Exercise: When a line of the records contains "agent", copy it.
Segment Start: Data in this exercise
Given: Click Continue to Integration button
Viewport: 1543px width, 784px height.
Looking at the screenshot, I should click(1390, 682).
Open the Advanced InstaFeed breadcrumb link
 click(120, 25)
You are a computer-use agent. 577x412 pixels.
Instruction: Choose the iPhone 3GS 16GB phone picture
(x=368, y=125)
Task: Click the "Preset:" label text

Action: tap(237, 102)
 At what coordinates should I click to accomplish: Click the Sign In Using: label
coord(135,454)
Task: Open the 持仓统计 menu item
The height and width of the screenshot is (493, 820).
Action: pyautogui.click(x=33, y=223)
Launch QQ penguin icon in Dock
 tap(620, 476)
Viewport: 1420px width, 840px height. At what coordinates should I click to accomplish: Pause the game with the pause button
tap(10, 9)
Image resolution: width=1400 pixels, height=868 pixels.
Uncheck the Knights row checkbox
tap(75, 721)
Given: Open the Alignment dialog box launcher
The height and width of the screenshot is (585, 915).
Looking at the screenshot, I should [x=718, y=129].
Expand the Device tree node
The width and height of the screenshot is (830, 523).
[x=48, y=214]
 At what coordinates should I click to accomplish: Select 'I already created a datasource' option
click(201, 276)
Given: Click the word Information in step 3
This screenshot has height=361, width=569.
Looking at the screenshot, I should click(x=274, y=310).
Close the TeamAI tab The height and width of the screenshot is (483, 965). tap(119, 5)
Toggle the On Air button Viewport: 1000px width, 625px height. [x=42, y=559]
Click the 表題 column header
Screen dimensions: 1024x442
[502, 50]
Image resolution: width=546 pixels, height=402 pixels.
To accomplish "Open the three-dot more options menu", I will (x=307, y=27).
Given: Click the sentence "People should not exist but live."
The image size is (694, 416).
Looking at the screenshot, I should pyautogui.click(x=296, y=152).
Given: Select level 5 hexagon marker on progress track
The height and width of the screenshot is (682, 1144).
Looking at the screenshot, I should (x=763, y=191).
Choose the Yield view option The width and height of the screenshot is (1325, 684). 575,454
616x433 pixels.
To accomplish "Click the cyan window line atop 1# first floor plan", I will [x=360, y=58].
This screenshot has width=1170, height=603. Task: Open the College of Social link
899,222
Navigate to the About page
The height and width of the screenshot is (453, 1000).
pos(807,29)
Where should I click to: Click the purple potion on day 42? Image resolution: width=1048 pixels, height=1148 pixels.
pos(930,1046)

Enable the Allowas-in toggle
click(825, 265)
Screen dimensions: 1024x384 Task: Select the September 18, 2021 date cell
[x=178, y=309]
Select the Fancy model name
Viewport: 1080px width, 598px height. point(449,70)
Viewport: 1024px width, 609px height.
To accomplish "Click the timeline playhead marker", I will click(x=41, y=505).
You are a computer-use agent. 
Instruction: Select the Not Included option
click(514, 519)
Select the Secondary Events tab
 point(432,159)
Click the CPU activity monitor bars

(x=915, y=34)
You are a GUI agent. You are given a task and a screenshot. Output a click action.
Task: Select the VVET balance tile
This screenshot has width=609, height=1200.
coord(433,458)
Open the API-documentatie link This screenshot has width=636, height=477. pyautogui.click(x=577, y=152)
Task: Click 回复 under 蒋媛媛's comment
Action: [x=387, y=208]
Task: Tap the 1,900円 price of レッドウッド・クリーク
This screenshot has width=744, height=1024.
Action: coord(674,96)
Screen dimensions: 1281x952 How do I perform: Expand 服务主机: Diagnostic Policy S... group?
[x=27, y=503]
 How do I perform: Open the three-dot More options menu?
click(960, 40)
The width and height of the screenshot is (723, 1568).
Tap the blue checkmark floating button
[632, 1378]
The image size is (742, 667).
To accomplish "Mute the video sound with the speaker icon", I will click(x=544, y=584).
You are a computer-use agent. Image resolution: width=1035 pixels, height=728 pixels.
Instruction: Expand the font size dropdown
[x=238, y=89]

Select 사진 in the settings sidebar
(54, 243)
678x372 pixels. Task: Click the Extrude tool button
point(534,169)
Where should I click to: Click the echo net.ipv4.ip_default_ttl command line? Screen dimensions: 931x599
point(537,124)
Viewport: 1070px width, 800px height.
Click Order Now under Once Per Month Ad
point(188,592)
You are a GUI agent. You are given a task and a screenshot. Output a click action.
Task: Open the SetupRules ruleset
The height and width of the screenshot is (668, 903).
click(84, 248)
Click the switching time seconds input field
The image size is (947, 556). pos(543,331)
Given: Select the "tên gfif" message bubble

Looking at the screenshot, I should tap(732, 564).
Segment End: Data in this exercise
Finished task:
You are a computer-use agent. 577x412 pixels.
You are a computer-use agent. 
You are a GUI agent. You are given a task and a screenshot. Output a click action.
You are a computer-use agent. Image resolution: width=1035 pixels, height=728 pixels.
You are a GUI agent. You are given a task and a screenshot. Output a click action.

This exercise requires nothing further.